In order to further test the effect of different learning rate adjustments on the model, this paper also compares the fixed-step decay and the multi-step decay, and demonstrates the advantage of choosing the cosine annealing decay by observing the change in loss function values on the validation set. The model that adds a fixed-step decay to YOLOv8-2 is called YOLOv8-4, and the model that adds a multi-step decay is called YOLOv8-5. As shown in Figure 12, the loss function value of the YOLOv8-2 model fluctuates greatly throughout the training process and the fluctuation lasts for a long period of time, and there are even small fluctuations after 42 rounds of training; the YOLOv8-4 model fluctuates less, but converges more slowly, and stabilizes only after about 30 rounds of training; the YOLOv8-5 model fluctuates more in the pre-training, but converges rapidly after about 15 rounds of training and stabilizes at around 20 rounds of training.
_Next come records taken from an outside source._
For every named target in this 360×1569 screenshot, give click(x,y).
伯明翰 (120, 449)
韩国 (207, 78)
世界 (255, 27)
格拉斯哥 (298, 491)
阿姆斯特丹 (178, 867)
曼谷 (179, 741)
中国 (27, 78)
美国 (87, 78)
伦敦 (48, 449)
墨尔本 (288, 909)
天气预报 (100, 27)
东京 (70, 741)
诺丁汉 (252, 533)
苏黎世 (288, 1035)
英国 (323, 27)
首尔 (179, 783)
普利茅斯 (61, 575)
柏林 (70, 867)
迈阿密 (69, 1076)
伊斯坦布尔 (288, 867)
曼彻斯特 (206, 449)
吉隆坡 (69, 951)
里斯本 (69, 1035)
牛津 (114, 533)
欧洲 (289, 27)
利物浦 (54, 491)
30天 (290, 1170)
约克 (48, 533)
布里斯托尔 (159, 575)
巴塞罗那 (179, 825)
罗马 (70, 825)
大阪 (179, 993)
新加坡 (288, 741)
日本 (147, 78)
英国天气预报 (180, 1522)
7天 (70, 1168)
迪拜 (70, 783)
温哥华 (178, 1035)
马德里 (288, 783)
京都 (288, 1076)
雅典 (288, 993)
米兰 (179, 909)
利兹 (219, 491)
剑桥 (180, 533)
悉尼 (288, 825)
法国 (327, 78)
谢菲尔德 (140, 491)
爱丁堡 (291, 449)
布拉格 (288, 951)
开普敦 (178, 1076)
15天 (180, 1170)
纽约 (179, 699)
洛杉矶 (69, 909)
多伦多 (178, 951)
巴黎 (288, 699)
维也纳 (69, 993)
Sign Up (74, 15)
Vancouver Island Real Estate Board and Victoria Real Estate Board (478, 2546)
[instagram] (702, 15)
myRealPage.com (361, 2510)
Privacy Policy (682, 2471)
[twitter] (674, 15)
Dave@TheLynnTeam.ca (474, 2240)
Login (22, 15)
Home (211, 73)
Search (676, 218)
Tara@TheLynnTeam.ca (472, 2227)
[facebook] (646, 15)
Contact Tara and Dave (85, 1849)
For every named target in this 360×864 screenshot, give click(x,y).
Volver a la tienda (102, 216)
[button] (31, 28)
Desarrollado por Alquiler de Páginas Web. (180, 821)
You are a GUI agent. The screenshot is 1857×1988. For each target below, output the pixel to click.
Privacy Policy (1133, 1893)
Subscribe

The loss function value of the YOLOv8-3 model fluctuates more in the pre-training as well, but converges rapidly after about 14 rounds of training and stabilizes, and its improvement effect is better than that of the YOLOv8-5 model. The experimental data show that the synergistic effect of the cosine annealing decay strategy, the attention mechanism, and the mixed-mixed-sample data augmentation method improves the model performance compared to other learning rate adjustment strategies, which enables the model to capture subtle differences more accurately and dynamically adapt to the changes in the feature distribution, improving the accuracy and convergence speed of the model on the rust classification task.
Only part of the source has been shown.